Extracto de página.
____

En los confines de la Hungría rural, durante la Segunda Guerra, un chico de ocho años participa como batidor en una partida de caza (los batidores son los campesinos pobres que marchan delante de los cazadores, agitando con una vara los pastos altos para que las aves remonten vuelo y los cazadores les disparen). El chico no es húngaro ni campesino, pero igual cumple sumisamente su papel; se impide soñar con un futuro “sin perros ni señores ni cuernos de caza” mientras azota los pastos, tal como horas más tarde cantará con la mente en blanco “Pastores a Belén” y el himno húngaro en el coro de la escuela, y al volver a casa tranquilizará a su madre: nadie ha sospechado nada tampoco hoy. El chico en cuestión se llamaba Danilo Kis y había nacido del otro lado de la frontera, en Yugoslavia, donde vivían su padre húngaro y su madre montenegrina, pero el padre también era judío y lo descubrieron: logró zafar por un pelo de la matanza de Novi Sad y cruzó con su familia a Hungría, pero allá lo mandaron a Auschwitz. La madre logró bautizar de apuro al hijo y hacerse pasar por católica aunque era ortodoxa; sólo así pudieron sobrevivir, camuflados como campesinos, hasta que llegaron los rusos.

____

Material proporcionado.
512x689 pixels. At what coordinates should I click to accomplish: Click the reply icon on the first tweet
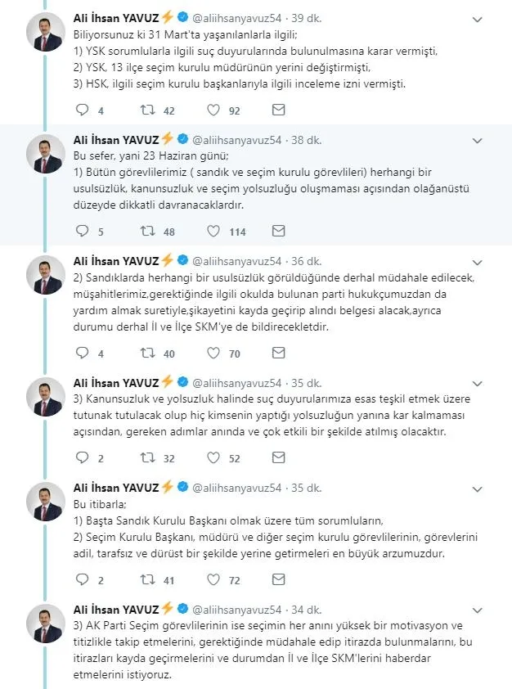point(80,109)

____

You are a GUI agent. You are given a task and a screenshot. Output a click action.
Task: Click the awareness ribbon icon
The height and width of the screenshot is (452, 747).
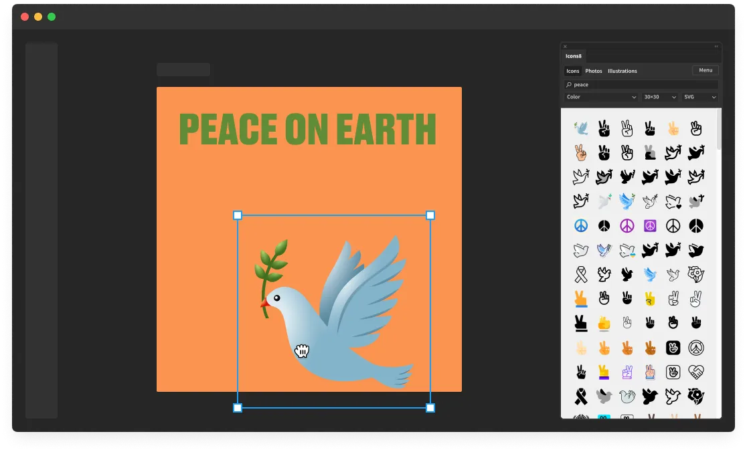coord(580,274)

____

Objetivo.
Contesta estas preguntas a partir del extracto sobre Danilo Kis.
(a) ¿Qué edad tiene el chico cuando participa como batidor en la partida de caza?
(b) ¿En qué país había nacido Danilo Kis?
(c) ¿Adónde mandaron al padre una vez en Hungría?

Solución de la tarea.
(a) Tiene ocho años.
(b) Había nacido en Yugoslavia.
(c) Lo mandaron a Auschwitz.